A Empresa Santo Antônio sustentou que o acidente se deu por caso fortuito, já que o veículo estava em perfeito estado de manutenção. Afirmou que prestou a assistência necessária à autora, com o pagamento das despesas médicas, conforme documento que anexa e que a autora não comprovou seus rendimentos, tampouco as lesões e a gravidade delas. Acrescentou que não há nexo de causalidade para a cobrança de dano moral e que o valor pretendido a esse título é exorbitante. Pediu a improcedência da ação e a expedição de ofício ao IML (Instituto Médico Legal).

Foi realizada uma audiência de conciliação que restou infrutífera. A juíza deferiu a produção de prova pericial e o laudo médico pericial foi apresentado. As partes se manifestaram sobre o laudo.

No entendimento da juíza, a pretensão autoral é procedente. “Ocorre que o artigo 734 do Código Civil impõe a responsabilidade objetiva para o contrato de transporte e excepciona apenas a força maior. A regular manutenção do veículo da autora não constitui hipótese de caso fortuito, ou força maior, pois o estouro de um pneu é fato previsível e inerente à atividade comercial da requerida. Não há, por isso, que se falar em excludente de responsabilidade e a requerida tem a obrigação legal de responder pelos danos causados à passageira”, afirma a julgadora.

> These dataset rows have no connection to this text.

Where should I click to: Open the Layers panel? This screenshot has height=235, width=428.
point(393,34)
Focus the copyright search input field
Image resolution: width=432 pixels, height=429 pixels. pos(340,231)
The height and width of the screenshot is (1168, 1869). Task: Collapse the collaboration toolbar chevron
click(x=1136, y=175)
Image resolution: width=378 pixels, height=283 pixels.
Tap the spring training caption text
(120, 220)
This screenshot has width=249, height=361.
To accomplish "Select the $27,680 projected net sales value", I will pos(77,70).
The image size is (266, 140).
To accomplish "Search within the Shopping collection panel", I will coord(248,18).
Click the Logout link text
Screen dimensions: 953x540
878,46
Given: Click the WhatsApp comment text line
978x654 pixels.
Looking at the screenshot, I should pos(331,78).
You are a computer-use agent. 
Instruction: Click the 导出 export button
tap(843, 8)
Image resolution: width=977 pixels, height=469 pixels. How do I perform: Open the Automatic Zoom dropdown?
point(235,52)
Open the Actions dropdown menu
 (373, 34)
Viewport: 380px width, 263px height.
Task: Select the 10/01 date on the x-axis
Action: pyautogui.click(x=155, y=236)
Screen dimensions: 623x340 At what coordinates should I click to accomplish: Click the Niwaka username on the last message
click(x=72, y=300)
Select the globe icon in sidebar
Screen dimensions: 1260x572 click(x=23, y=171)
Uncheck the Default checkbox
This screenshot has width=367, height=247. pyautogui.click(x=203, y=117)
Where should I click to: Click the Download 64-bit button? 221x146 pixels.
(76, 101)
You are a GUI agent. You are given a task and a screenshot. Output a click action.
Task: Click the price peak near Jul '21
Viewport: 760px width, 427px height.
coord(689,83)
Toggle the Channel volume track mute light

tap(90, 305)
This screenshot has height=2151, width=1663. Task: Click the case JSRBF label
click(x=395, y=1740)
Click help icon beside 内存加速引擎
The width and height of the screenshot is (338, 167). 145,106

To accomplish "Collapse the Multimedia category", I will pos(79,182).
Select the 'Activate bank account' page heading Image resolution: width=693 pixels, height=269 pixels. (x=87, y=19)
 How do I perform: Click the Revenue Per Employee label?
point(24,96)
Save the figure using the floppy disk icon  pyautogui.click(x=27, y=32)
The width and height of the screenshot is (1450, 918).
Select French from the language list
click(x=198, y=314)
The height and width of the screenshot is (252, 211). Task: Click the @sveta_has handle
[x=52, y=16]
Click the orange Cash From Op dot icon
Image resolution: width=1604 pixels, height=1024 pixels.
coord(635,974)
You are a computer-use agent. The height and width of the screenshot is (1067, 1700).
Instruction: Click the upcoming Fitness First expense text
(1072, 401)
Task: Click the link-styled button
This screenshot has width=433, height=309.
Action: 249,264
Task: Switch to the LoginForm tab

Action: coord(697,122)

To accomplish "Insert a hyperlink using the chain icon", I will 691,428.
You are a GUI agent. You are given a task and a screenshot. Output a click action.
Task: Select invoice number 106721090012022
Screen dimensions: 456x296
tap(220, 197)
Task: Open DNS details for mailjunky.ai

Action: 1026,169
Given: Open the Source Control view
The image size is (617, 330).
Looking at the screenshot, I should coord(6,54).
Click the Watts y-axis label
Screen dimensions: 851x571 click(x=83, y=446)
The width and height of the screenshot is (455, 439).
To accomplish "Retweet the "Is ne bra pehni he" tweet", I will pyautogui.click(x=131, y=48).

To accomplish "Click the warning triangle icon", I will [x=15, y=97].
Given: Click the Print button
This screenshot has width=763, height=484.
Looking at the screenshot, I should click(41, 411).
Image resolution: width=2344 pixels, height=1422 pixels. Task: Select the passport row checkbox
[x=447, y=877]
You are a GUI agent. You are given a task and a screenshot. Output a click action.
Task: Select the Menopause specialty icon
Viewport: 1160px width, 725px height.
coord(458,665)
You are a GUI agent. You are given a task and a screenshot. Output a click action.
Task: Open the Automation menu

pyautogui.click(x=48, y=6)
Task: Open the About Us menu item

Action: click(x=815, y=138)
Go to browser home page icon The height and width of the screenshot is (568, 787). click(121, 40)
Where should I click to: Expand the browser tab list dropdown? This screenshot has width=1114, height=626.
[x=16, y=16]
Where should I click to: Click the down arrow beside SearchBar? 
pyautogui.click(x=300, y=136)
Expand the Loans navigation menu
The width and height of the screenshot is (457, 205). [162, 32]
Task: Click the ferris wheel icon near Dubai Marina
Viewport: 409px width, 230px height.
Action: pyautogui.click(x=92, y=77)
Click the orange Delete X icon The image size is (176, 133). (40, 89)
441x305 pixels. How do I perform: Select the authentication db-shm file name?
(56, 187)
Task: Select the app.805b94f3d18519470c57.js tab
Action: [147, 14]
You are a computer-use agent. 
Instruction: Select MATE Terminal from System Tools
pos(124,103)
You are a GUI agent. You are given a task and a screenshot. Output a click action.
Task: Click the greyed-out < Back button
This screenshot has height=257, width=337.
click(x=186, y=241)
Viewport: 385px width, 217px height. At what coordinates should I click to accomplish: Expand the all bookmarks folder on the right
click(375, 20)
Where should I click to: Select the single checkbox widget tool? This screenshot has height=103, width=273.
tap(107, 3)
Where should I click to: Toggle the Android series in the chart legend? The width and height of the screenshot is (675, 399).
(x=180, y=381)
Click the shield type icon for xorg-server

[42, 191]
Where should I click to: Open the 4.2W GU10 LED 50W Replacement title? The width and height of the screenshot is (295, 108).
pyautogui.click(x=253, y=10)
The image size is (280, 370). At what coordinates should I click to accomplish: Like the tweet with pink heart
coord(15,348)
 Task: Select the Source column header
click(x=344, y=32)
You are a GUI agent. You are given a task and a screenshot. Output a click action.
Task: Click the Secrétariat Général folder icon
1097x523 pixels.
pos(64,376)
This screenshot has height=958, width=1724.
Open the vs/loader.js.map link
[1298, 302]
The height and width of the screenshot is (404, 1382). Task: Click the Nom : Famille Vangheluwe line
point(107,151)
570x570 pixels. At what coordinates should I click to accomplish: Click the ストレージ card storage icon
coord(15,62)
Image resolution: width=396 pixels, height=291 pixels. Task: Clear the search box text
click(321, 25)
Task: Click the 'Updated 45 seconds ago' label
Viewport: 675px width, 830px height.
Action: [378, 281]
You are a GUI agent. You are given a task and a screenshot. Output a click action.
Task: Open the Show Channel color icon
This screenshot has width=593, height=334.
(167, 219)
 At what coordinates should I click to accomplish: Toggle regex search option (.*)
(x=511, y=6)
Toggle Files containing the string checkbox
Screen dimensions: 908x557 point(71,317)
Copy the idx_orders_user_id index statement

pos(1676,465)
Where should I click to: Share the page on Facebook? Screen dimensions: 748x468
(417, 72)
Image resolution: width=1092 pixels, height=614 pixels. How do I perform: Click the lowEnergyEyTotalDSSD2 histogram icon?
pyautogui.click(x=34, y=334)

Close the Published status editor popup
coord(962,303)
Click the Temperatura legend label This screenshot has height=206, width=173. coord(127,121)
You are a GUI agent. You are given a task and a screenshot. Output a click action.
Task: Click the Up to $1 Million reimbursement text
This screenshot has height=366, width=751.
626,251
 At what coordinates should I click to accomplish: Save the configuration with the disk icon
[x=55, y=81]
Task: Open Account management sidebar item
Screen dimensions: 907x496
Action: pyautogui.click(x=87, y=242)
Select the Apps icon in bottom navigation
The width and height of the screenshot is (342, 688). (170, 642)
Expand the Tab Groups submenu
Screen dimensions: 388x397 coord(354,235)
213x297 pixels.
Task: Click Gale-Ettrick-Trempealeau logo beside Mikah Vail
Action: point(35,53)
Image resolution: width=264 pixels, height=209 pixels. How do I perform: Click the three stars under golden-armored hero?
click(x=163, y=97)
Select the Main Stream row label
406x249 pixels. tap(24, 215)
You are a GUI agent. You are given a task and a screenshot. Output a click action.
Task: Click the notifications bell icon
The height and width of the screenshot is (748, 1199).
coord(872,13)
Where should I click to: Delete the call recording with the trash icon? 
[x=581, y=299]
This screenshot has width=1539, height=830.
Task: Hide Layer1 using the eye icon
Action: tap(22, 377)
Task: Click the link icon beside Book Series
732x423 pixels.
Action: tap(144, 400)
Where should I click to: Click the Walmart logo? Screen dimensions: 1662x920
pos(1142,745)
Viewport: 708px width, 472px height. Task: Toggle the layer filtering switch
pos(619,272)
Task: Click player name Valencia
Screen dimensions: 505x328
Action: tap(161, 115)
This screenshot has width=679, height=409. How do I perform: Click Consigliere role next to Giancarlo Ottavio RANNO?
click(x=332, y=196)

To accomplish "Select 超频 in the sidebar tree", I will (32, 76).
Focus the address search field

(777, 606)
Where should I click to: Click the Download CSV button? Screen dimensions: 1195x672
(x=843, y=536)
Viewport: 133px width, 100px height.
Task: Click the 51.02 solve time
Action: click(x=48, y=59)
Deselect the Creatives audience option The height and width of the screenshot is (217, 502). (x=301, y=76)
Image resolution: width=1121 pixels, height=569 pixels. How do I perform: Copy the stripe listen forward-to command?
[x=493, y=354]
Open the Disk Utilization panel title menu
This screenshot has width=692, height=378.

Quanto à análise dos danos materiais, a autora sofreu fratura de calcâneo esquerdo. Foi submetida a tratamento conservador. Retornou à sua atividade laboral após nove meses da data do acidente. O acidente não deixou sequelas. A autora alega que exercia atividade de cabeleireira e auferia, mensalmente, a quantia de R$ 1.000,00. “Assim sendo, diante da razoabilidade do valor, condizente com o ofício da autora, fixo sua remuneração mensal em R$ 1.000,00”, decidiu a magistrada.

Os danos morais, a juíza diz serem igualmente procedentes, pois é “inegável a dor e o sofrimento causado pela requerida à requerente, que em decorrência das dores físicas sofreu também aborrecimentos que ultrapassam os limites do cotidiano, notadamente por ter ficado longo período, 9 meses, impossibilitada de exercer sua profissão, passando, por consequência, por sérias dificuldades físicas e financeiras. (…) Observando os princípios da razoabilidade, da proporcionalidade e da exemplaridade, assim como o caráter didático-pedagógico da reparação, fixo o valor de R$ 15.000,00 a título de danos morais”.

Da sentença, cabe recurso.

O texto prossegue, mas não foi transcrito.